A very simple multithreading parallel URL fetching (without queue)

The main example in the concurrent.futures does everything you want, a lot more simply. Plus, it can handle huge numbers of URLs by only doing 5 at a time, and it handles errors much more nicely.

Of course this module is only built in with Python 3.2 or later… but if you're using 2.5-3.1, you can just install the backport, futures, off PyPI. All you need to change from the example code is to search-and-replace concurrent.futures with futures, and, for 2.x, urllib.request with urllib2.

Here's the sample backported to 2.x, modified to use your URL list and to add the times:

import concurrent.futures
import urllib2
import time

start = time.time()
urls = ["http://www.google.com", "http://www.apple.com", "http://www.microsoft.com", "http://www.amazon.com", "http://www.facebook.com"]

# Retrieve a single page and report the url and contents
def load_url(url, timeout):
    conn = urllib2.urlopen(url, timeout=timeout)
    return conn.readall()

# We can use a with statement to ensure threads are cleaned up promptly
with concurrent.futures.ThreadPoolExecutor(max_workers=5) as executor:
    # Start the load operations and mark each future with its URL
    future_to_url = {executor.submit(load_url, url, 60): url for url in urls}
    for future in concurrent.futures.as_completed(future_to_url):
        url = future_to_url[future]
        try:
            data = future.result()
        except Exception as exc:
            print '%r generated an exception: %s' % (url, exc)
        else:
            print '"%s" fetched in %ss' % (url,(time.time() - start))
print "Elapsed Time: %ss" % (time.time() - start)

But you can make this even simpler.

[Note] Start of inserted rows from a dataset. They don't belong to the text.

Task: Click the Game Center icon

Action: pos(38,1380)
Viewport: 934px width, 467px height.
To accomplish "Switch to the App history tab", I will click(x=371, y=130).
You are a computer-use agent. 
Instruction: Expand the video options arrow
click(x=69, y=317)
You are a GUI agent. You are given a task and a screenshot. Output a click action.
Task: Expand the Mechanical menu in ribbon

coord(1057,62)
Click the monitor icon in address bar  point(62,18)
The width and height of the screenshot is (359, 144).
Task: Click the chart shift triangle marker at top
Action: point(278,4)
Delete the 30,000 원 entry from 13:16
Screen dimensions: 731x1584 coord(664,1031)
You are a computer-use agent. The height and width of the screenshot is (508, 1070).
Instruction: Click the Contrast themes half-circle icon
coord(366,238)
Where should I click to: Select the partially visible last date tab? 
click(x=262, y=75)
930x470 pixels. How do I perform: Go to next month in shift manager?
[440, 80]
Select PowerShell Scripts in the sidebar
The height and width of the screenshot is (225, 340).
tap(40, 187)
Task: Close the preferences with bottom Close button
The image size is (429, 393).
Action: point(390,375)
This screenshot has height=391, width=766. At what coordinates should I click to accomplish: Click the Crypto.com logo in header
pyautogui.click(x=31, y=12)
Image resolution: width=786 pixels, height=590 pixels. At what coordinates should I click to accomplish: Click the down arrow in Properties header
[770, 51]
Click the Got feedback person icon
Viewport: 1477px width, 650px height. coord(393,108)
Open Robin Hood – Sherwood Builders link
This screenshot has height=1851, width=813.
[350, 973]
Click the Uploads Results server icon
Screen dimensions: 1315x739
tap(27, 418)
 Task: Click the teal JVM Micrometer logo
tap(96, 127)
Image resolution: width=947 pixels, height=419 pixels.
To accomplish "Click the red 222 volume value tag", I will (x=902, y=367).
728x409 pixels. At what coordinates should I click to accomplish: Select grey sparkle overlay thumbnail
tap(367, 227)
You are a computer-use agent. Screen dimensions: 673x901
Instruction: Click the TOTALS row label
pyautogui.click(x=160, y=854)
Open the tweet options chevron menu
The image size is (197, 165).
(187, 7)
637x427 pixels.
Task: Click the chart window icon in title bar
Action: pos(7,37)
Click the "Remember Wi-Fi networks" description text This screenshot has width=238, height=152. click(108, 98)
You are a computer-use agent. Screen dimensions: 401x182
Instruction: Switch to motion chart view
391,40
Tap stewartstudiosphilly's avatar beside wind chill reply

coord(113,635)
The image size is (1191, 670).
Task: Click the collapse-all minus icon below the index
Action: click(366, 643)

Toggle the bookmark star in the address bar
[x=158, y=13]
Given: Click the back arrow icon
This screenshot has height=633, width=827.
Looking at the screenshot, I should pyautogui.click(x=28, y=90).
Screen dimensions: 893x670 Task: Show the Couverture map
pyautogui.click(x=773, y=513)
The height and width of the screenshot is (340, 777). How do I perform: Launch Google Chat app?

Really, all you need is:

def load_url(url):
    conn = urllib2.urlopen(url, timeout)
    data = conn.readall()
    print '"%s" fetched in %ss' % (url,(time.time() - start))
    return data
    
with concurrent.futures.ThreadPoolExecutor(max_workers=5) as executor:
    pages = executor.map(load_url, urls)

print "Elapsed Time: %ss" % (time.time() - start)

multiprocessing has a thread pool that doesn't start other processes:

#!/usr/bin/env python
from multiprocessing.pool import ThreadPool
from time import time as timer
from urllib2 import urlopen

urls = ["http://www.google.com", "http://www.apple.com", "http://www.microsoft.com", "http://www.amazon.com", "http://www.facebook.com"]

def fetch_url(url):
    try:
        response = urlopen(url)
        return url, response.read(), None
    except Exception as e:
        return url, None, e

start = timer()
results = ThreadPool(20).imap_unordered(fetch_url, urls)
for url, html, error in results:
    if error is None:
        print("%r fetched in %ss" % (url, timer() - start))
    else:
        print("error fetching %r: %s" % (url, error))
print("Elapsed Time: %s" % (timer() - start,))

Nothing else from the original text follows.